Conservation Easement Program
Over a decade ago, the Chestnut Hill Historical Society and the Friends of the Wissahickon launched a joint Conservation and Façade Easement Program.

The program is designed to limit development on open tracts of land that border the Wissahickon Valley and its tributaries; preserve key undeveloped sites within Chestnut Hill; and protect historically and architecturally significant buildings throughout Chestnut Hill and adjoining neighborhoods. A conservation plan was developed which set forth criteria to help identify key tracts of open land and critical historic or architecturally significant structures.
FOW is pleased to announce the recent publication of Protecting Your Land with a Conservation Easement. This full-color brochure outlines ways that you can voluntarily preserve your land while protecting your family's financial security. Click here to read the brochure.
Conservation Easements
A conservation easement is a legal agreement between a property owner and a qualified third party, which conveys specific development rights from the property owner to the third party in perpetuity. Thus, future development is restricted.
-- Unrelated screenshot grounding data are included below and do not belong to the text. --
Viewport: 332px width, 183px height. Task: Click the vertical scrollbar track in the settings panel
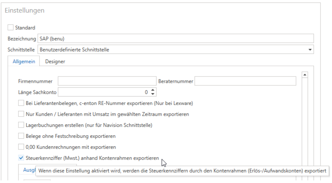click(x=305, y=122)
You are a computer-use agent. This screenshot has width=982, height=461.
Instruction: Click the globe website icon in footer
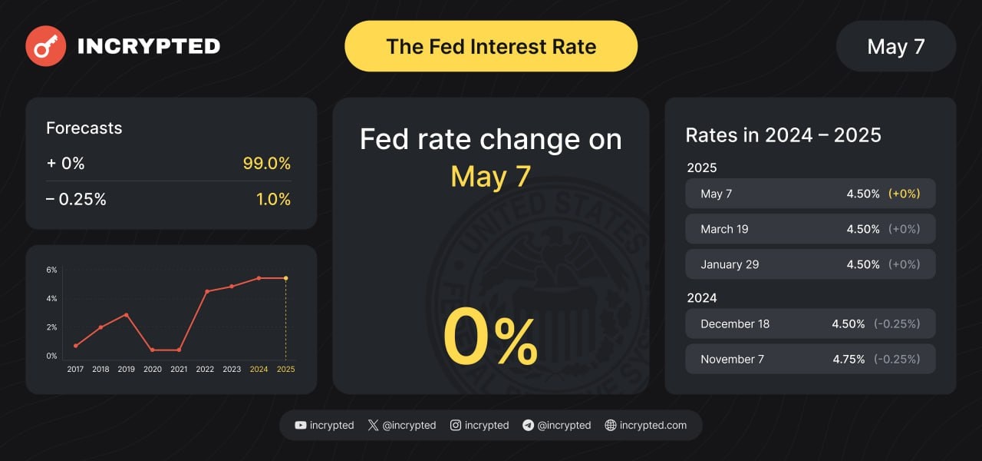point(611,425)
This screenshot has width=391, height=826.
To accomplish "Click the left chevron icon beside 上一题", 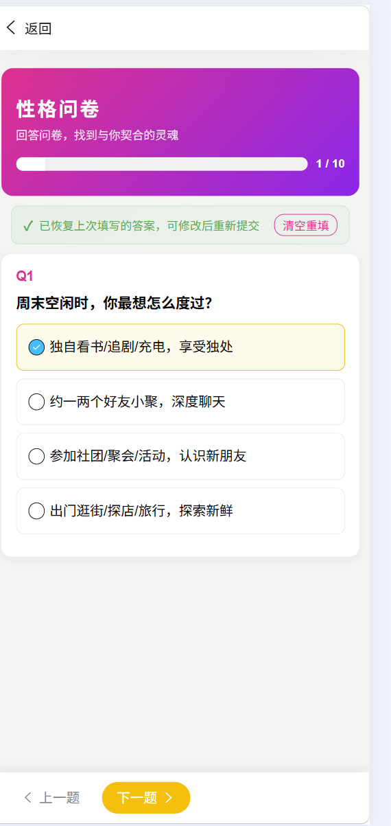I will point(27,797).
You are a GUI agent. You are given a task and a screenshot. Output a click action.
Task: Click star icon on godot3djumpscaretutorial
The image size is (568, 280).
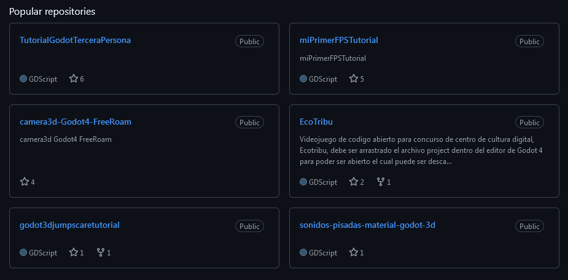tap(74, 252)
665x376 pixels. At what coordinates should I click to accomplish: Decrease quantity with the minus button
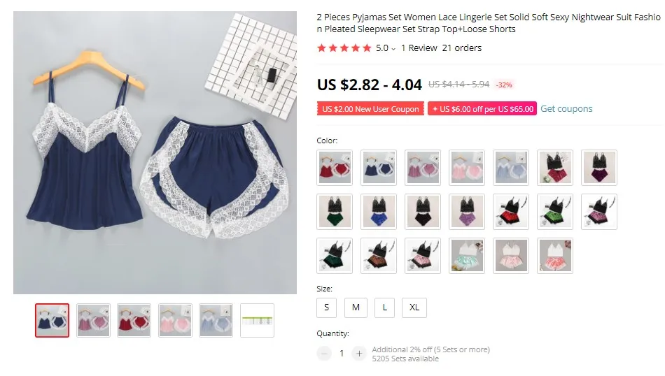pos(324,353)
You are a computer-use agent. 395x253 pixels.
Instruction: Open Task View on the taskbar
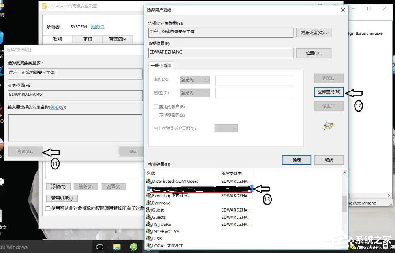click(x=100, y=246)
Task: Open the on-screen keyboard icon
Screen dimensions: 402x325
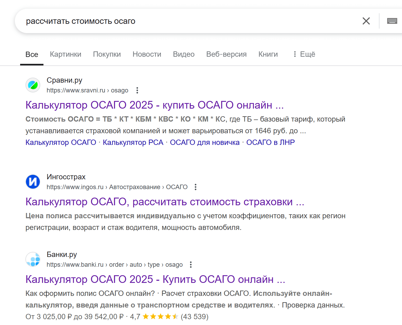Action: click(392, 21)
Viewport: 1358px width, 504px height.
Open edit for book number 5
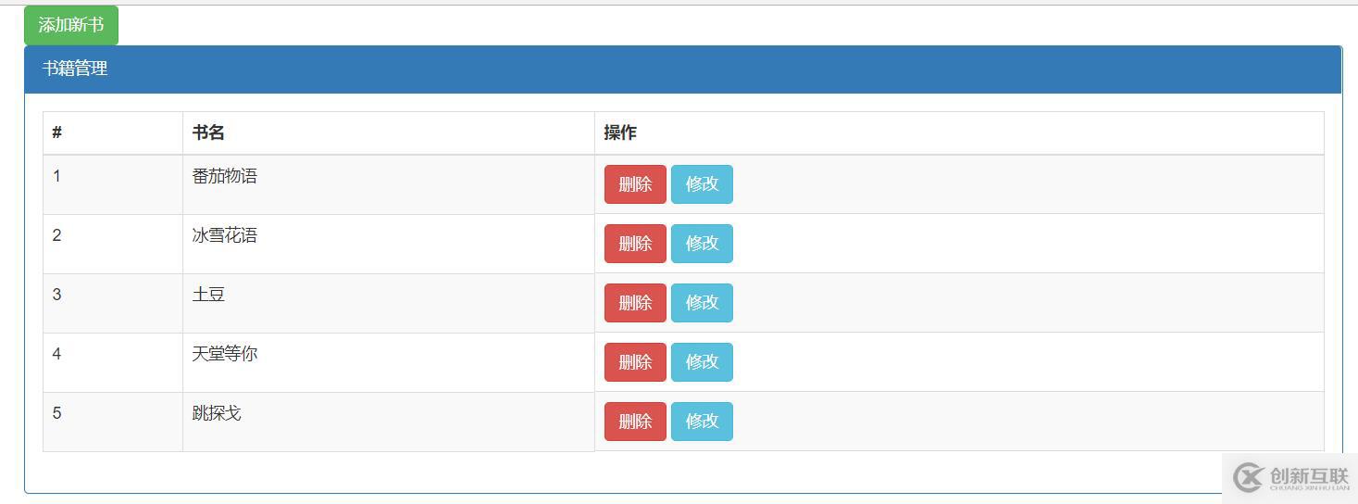702,422
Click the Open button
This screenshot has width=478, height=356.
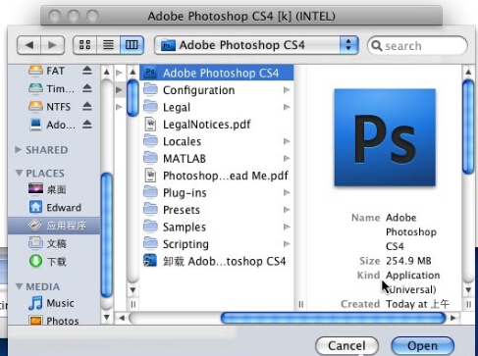[x=422, y=345]
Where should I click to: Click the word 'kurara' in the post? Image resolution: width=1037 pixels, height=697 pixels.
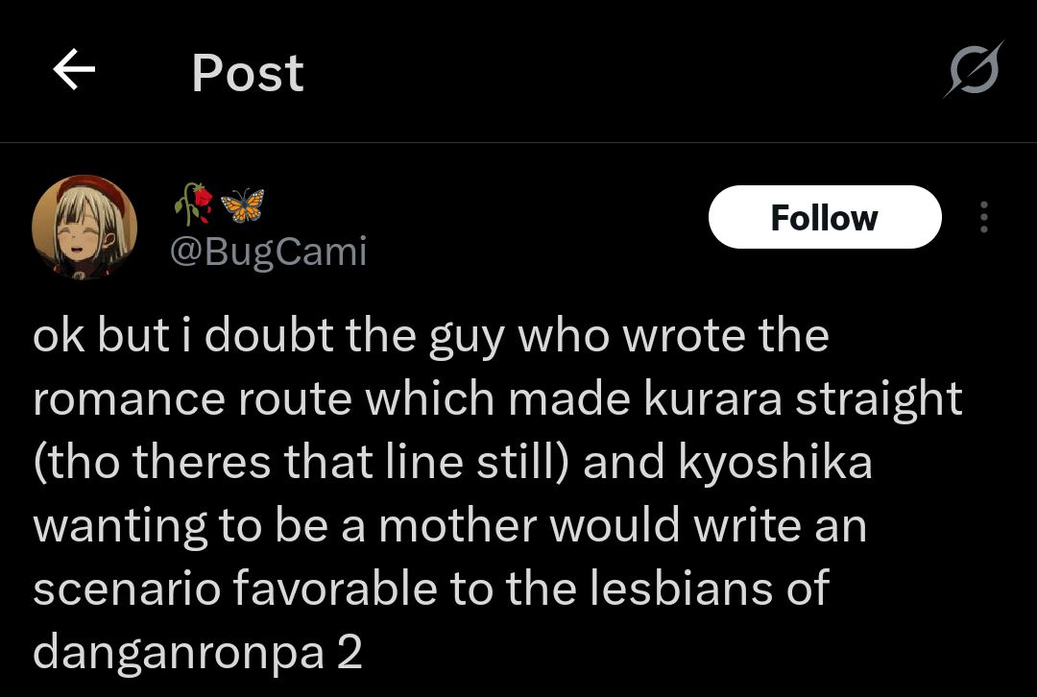pos(712,398)
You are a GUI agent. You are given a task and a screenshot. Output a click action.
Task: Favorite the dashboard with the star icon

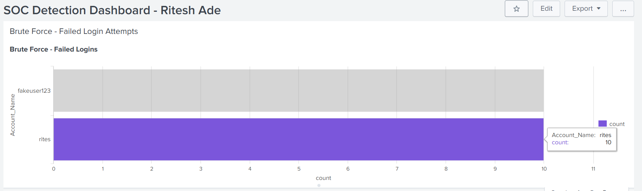click(516, 9)
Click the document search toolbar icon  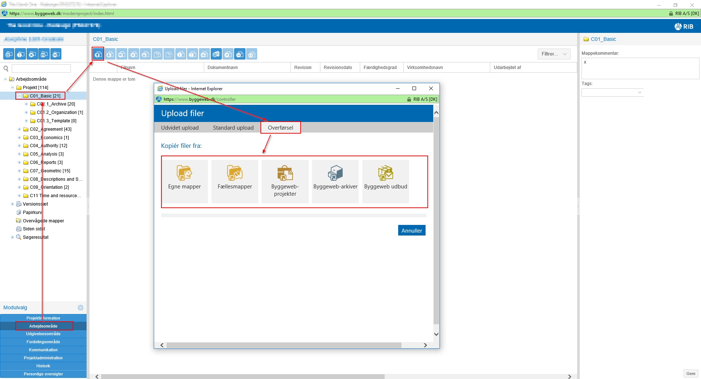[x=240, y=54]
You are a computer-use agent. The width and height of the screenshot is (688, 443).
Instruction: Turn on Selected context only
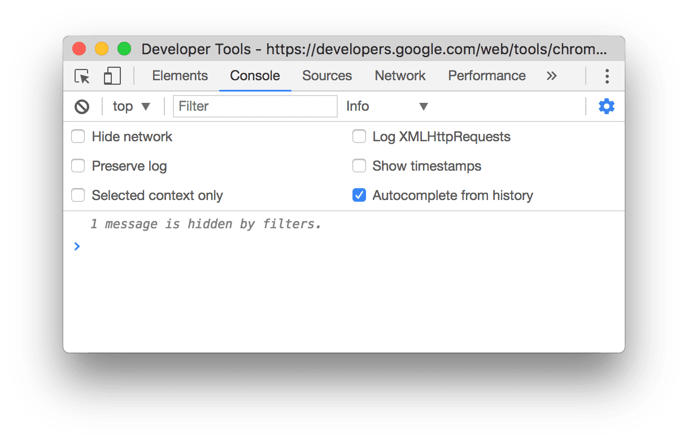coord(78,196)
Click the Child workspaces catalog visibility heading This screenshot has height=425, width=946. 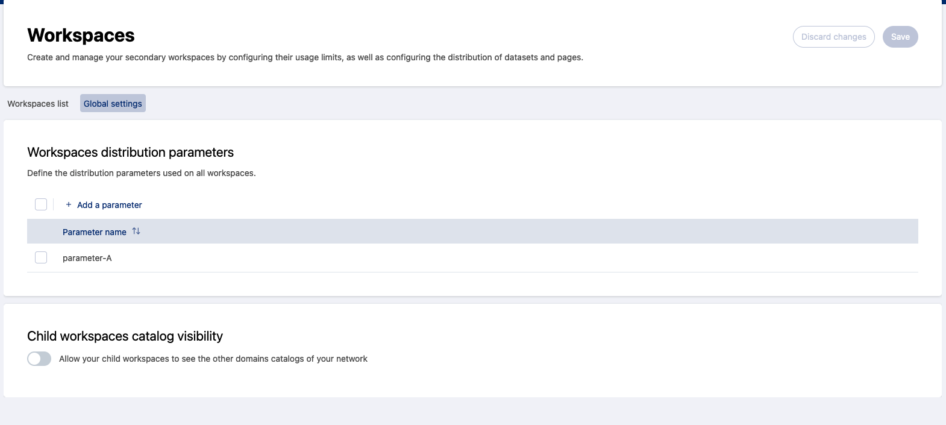(x=125, y=336)
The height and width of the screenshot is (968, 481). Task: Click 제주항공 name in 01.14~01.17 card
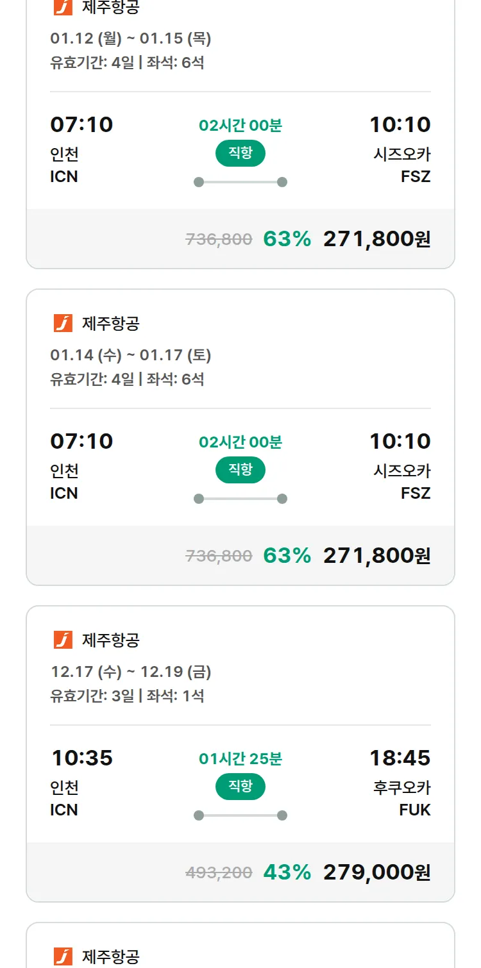110,323
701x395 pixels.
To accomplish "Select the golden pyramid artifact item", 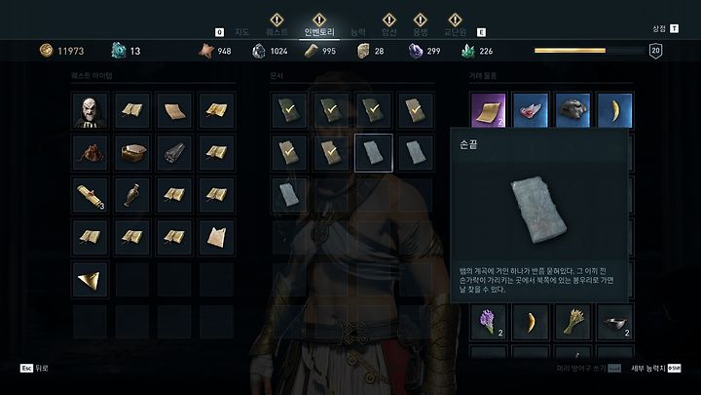I will click(x=90, y=280).
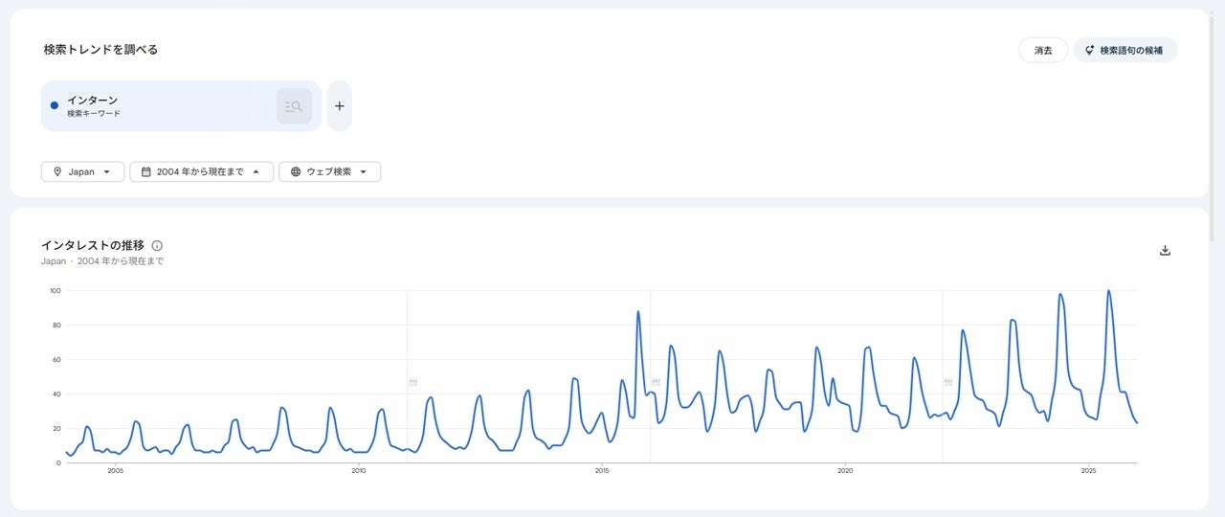Open the 2004年から現在まで date range dropdown

(201, 172)
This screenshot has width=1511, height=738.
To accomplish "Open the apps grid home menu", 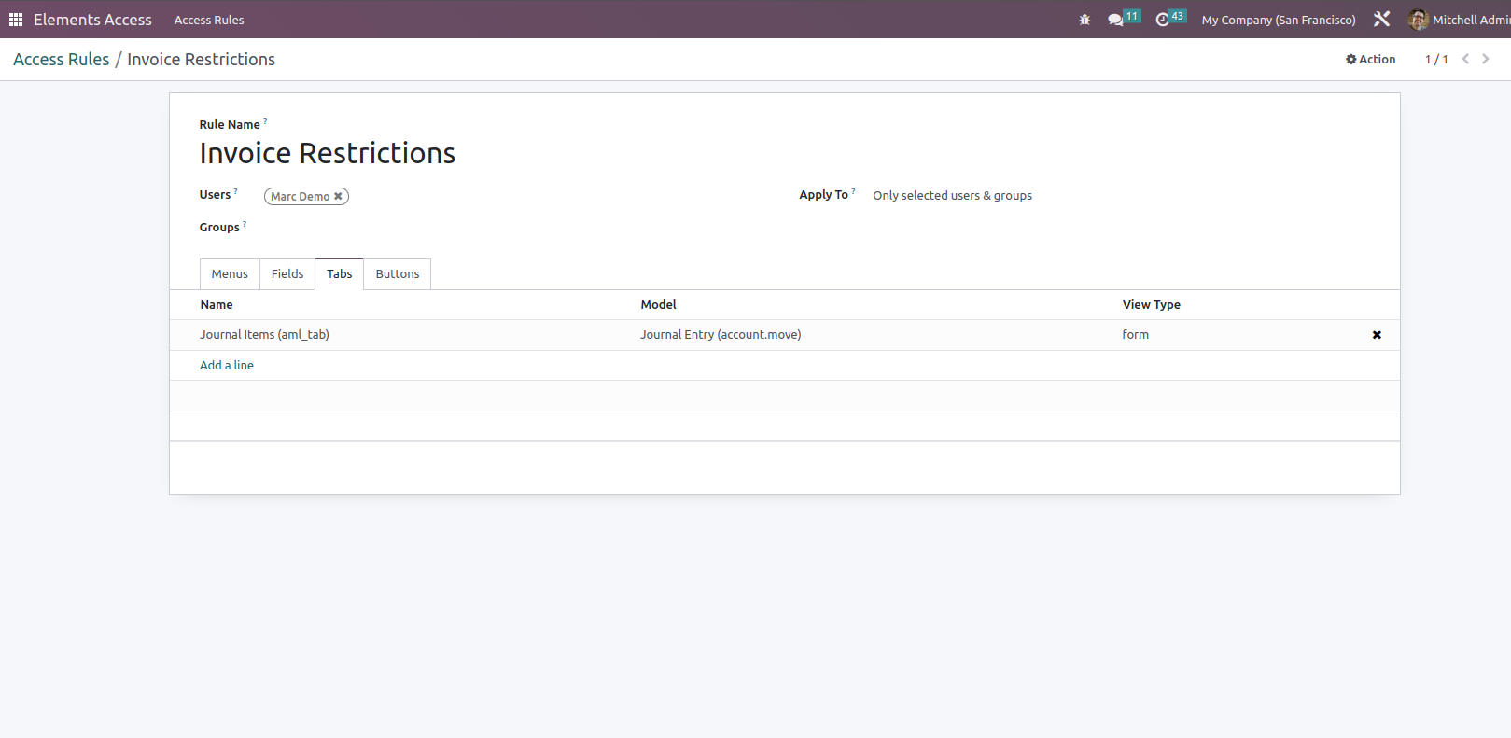I will coord(16,20).
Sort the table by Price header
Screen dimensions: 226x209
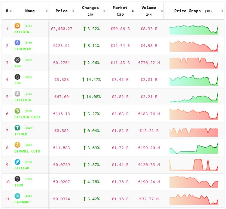click(62, 11)
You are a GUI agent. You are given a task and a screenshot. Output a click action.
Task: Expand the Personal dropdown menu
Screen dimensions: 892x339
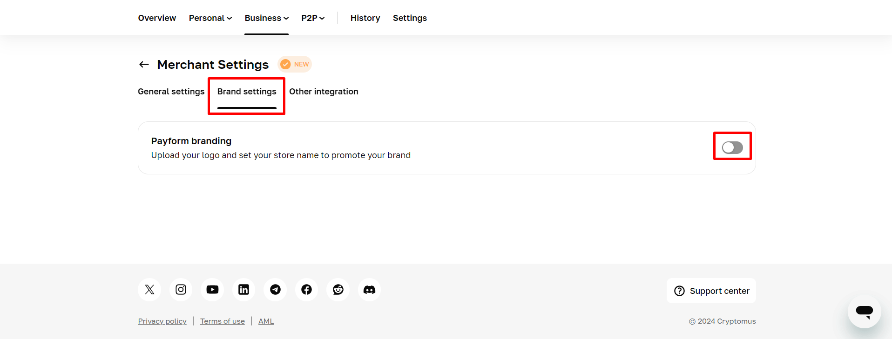pyautogui.click(x=210, y=18)
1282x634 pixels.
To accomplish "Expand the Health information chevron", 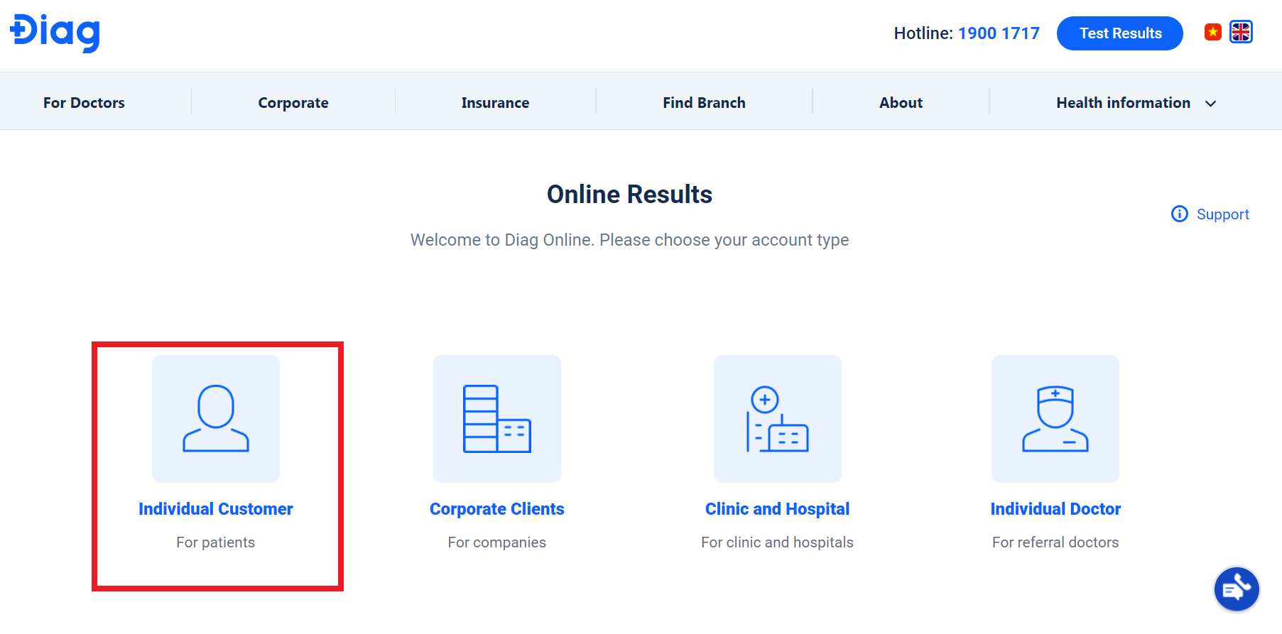I will pyautogui.click(x=1211, y=104).
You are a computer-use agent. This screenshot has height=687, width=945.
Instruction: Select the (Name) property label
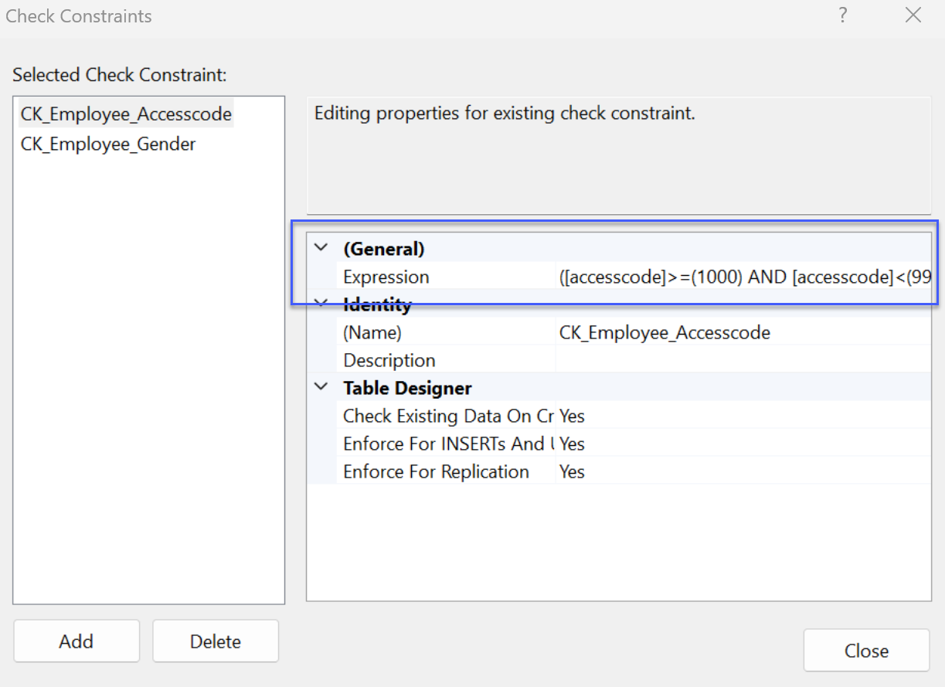coord(372,332)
Each easement’s restrictions can be tailored to the property and to the interests of the individual owner, but must meet criteria established by the organization to which the easement is being donated.
Property owners may be entitled to a charitable deduction based on the value of the interest in the property given up as long as the Internal Revenue Service’s standards are met. Conservation easements provide a more fine-grained degree of voluntary control over property than possible under local government controls.
The Conservation Easement Program gives individuals the opportunity to protect and enhance the Wissahickon Valley and Chestnut Hill through voluntary controls that may provide them with tax advantages. While the easement program intends to actively promote the preservation of those properties it has identified as priority properties, the program will also accept easements on
any properties that meet established criteria.
Results
Since its inception, the joint Easements program has negotiated a total of 30 easements that protect 54 acres of open space and 12 historic facades.